On Mon, Nov 12, 2018 at 4:20 AM Florian Weimer <fweimer@redhat.com> wrote:
>
> RFC 3484 has always been rather problematic (particularly Rule 9, which
> we do not implement).
>
> I seriously doubt that there is any benefit from address sorting.  It's
> a layering violation, and it makes renumbering harder because you now
> need to consider the impact on address sorting.  Its core assumptions
> are also quite wrong on many networks (e.g., private addresses often
> have less georeplication than public Internet service, so public
> addresses are closer by).
>
> In any case, I think address sorting should be performed by the caching
> DNS resolver, not the stub resolver.

An administrator of a given machine may not have any control over the
DNS server, yet they should still be able to control address order,
e..g., to prefer IPv4 over IPv6 or vice-versa.

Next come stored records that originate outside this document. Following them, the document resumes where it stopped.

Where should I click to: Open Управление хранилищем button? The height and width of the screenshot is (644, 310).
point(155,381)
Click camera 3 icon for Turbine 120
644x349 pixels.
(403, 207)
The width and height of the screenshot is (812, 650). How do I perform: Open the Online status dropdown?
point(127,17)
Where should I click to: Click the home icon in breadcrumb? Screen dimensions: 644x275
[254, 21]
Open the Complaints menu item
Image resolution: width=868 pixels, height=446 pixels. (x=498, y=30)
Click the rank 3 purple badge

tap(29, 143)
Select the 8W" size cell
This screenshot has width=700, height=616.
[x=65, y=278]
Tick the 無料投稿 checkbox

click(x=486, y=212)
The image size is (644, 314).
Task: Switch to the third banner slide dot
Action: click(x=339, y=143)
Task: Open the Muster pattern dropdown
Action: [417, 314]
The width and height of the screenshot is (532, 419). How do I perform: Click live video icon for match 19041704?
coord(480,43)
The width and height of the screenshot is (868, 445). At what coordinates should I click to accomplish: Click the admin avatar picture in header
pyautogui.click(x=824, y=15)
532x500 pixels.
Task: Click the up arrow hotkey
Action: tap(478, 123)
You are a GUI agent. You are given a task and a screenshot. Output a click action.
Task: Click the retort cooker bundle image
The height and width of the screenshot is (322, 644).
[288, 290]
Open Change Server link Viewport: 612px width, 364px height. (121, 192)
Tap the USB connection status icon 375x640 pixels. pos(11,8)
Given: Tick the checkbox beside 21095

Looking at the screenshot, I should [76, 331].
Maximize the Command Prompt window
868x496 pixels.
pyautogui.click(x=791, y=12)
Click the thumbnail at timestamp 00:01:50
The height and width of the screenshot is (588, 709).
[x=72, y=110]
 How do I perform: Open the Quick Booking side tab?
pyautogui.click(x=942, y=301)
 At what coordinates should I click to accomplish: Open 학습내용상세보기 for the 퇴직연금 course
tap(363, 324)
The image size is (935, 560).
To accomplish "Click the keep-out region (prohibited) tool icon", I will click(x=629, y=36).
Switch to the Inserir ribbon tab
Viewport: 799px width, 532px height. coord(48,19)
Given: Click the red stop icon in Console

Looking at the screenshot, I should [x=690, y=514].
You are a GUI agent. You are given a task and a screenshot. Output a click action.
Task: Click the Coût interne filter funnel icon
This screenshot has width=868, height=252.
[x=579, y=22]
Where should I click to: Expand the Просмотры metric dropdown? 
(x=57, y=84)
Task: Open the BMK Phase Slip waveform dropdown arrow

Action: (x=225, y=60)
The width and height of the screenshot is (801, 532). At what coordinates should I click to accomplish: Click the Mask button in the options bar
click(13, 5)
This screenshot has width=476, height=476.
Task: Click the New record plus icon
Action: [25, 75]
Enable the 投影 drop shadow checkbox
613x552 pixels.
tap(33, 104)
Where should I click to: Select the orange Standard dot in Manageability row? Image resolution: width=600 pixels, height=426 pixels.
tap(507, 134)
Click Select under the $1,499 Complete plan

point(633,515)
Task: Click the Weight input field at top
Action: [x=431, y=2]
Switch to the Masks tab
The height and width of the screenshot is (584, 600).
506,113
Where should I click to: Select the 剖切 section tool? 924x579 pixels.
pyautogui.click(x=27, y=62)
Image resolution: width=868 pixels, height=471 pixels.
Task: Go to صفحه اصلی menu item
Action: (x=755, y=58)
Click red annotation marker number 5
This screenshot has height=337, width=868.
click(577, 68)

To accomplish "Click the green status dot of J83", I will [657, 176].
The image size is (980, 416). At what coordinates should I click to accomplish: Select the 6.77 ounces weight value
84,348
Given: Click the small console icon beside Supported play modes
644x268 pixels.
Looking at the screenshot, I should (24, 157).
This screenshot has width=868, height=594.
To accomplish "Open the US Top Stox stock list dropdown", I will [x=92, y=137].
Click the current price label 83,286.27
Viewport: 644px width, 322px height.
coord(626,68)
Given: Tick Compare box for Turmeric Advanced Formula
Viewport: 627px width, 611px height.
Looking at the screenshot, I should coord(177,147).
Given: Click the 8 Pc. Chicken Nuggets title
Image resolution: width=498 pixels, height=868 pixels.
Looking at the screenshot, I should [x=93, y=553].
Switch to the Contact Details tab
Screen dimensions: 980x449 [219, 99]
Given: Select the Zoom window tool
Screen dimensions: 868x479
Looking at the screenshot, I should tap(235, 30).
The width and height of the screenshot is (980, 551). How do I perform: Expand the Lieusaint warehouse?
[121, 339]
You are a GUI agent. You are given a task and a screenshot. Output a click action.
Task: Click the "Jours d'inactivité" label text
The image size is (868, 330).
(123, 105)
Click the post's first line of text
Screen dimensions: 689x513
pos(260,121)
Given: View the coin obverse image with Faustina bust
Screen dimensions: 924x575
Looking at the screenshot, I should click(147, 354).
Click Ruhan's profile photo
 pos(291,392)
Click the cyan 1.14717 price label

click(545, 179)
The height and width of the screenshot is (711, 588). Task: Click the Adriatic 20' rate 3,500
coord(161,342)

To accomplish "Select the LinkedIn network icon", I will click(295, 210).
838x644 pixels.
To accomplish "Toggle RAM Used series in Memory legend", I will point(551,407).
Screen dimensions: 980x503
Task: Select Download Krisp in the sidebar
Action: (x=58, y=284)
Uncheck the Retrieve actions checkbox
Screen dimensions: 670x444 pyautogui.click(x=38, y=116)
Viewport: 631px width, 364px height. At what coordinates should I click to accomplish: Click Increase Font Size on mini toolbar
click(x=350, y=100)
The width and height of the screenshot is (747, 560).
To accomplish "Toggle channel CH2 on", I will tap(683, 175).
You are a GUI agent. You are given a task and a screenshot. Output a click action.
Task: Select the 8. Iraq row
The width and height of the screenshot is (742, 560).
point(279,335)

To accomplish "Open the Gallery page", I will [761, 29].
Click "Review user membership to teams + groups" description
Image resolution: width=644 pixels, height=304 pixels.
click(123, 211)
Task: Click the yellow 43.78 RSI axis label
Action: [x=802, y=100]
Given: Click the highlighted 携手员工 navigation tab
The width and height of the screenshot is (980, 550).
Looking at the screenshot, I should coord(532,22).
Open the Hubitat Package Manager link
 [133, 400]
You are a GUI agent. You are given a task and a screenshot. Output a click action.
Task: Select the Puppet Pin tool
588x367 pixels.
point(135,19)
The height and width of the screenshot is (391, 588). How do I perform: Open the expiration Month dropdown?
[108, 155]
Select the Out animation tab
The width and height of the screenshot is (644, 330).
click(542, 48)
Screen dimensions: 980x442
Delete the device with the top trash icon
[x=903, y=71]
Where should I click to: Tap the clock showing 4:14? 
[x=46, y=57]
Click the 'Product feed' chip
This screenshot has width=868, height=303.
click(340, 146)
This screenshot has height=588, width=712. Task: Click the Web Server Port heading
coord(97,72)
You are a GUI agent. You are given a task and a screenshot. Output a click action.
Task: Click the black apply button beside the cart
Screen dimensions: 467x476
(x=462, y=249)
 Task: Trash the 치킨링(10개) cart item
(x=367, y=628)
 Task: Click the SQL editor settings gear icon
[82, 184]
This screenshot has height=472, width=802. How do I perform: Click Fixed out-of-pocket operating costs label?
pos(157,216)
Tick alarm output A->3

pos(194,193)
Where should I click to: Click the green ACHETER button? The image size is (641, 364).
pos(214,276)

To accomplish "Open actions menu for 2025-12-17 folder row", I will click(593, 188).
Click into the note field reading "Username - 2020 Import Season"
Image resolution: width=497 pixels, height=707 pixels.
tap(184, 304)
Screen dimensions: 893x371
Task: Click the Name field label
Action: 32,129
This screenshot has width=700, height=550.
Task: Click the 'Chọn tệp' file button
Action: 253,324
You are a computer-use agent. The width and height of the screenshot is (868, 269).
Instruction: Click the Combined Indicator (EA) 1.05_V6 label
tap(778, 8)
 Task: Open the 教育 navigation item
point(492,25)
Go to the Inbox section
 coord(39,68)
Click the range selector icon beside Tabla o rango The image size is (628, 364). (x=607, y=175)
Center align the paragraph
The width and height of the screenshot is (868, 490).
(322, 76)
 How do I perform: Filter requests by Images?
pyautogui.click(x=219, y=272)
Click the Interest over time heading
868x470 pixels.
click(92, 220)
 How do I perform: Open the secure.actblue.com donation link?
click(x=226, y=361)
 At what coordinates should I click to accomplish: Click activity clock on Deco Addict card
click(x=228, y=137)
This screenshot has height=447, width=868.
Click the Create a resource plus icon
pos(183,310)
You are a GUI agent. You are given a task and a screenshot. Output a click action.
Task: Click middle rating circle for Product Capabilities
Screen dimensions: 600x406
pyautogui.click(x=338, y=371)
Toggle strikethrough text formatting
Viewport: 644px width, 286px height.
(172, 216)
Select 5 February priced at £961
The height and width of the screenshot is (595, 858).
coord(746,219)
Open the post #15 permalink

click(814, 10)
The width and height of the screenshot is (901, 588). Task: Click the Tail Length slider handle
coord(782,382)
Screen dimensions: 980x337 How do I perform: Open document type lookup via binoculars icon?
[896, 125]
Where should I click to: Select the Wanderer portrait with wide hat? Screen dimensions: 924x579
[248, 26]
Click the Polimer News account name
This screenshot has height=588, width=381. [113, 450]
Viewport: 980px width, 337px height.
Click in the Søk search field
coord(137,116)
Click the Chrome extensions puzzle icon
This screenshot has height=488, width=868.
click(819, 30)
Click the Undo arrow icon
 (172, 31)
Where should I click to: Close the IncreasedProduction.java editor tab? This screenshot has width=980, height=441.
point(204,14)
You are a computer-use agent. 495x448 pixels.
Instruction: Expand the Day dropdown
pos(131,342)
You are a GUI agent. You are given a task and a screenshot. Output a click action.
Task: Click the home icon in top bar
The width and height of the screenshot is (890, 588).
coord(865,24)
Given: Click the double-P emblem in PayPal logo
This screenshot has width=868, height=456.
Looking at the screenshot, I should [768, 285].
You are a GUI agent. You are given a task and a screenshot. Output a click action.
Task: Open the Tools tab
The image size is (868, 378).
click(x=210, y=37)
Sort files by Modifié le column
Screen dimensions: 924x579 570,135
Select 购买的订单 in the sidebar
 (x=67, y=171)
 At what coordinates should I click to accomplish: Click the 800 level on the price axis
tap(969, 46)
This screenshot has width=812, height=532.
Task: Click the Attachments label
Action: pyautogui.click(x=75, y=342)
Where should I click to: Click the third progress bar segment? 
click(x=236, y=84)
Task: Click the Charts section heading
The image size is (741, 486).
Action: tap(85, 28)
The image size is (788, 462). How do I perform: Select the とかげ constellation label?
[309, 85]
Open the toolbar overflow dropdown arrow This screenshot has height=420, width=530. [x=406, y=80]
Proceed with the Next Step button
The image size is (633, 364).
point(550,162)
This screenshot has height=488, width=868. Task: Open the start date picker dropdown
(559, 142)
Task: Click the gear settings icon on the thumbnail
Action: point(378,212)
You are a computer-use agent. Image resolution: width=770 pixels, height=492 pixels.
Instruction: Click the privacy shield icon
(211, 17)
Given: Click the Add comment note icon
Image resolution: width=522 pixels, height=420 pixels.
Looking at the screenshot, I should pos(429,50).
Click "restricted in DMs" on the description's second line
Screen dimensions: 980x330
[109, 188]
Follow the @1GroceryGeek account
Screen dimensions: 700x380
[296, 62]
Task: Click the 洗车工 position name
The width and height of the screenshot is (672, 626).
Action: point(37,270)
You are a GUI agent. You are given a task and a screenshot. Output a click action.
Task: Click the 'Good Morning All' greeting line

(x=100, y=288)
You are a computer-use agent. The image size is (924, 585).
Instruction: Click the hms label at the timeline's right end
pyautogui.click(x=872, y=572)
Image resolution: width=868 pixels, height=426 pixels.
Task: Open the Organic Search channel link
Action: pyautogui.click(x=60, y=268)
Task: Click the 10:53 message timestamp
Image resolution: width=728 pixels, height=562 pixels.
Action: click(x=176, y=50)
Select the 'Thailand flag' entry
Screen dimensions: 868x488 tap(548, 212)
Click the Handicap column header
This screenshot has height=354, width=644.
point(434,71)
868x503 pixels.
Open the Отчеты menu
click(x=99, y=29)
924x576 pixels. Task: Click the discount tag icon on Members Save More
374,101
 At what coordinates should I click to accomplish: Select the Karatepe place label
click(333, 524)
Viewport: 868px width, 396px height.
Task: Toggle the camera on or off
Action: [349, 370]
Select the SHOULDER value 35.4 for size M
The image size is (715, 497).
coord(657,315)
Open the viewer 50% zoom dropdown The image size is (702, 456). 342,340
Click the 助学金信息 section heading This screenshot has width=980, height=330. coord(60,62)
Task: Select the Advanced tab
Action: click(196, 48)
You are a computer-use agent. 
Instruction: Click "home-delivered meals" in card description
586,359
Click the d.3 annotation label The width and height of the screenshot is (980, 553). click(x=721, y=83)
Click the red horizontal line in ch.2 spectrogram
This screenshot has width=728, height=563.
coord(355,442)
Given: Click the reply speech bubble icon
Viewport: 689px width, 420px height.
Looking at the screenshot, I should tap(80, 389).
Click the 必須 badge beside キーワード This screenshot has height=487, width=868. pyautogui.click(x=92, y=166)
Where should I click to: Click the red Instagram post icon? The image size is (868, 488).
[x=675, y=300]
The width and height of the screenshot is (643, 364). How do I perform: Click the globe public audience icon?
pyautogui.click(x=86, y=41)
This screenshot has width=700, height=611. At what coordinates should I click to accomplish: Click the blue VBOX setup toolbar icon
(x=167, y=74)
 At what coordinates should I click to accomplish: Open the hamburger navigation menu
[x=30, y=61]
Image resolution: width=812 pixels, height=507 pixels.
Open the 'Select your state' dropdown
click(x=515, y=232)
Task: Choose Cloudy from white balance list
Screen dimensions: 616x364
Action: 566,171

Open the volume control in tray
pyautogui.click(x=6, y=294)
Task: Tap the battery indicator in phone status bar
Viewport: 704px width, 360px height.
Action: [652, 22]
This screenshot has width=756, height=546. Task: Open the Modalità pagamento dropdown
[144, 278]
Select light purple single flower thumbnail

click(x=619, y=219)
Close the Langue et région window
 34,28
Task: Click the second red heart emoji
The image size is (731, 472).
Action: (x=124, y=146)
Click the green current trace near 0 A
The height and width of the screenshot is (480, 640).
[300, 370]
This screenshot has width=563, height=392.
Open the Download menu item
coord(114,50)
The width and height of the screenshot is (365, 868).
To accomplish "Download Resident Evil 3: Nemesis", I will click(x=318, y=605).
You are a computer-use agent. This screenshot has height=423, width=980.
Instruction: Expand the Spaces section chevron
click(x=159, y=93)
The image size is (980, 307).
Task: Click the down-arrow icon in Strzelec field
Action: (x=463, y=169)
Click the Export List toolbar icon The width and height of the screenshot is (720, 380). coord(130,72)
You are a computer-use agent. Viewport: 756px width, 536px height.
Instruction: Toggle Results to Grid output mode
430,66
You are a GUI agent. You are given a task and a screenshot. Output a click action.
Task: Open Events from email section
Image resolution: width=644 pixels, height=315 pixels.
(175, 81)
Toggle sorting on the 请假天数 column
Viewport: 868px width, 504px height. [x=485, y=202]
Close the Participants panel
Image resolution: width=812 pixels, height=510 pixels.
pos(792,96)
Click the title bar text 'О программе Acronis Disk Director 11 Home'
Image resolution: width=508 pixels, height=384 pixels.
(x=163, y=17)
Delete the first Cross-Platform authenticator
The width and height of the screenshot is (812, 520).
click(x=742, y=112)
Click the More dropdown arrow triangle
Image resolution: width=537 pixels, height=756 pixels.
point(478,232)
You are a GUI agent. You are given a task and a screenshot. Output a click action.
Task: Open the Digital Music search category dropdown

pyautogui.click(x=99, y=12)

> Do you have a setup that actually relies on address sorting?  Do you
> have any examples where DNS provides a set of addresses for a single
> name with different labels/precedence, so that sorting the addresses
> actually has an effect?

Yes, this happens all the time.  Look no further than google.com.  It
has both A and AAAA.  As a system administrator, I should be able to
set up my prefix policy table to prefer IPv4 over IPv6 if desired.
That is just one example.  See RFC 6724 for more examples.

One should be able to control address order without having to set up
and run their own special DNS server/proxy/whatever.

> Currently, we have a lot of code which is questionable at best when it
> makes a difference, but it's mostly unused.  I would like to remove it,
> rather than keep maintaining it.

Please don't take away this ability.  I honestly can't believe you are
even suggesting it.  That would be three steps backwards and cripple
Linux's IPv6 support.  I would have to say Linux doesn't support IPv6
if you did that.

If you don't want to update the policy table to the latest RFC, just
leave it alone and forget I said anything.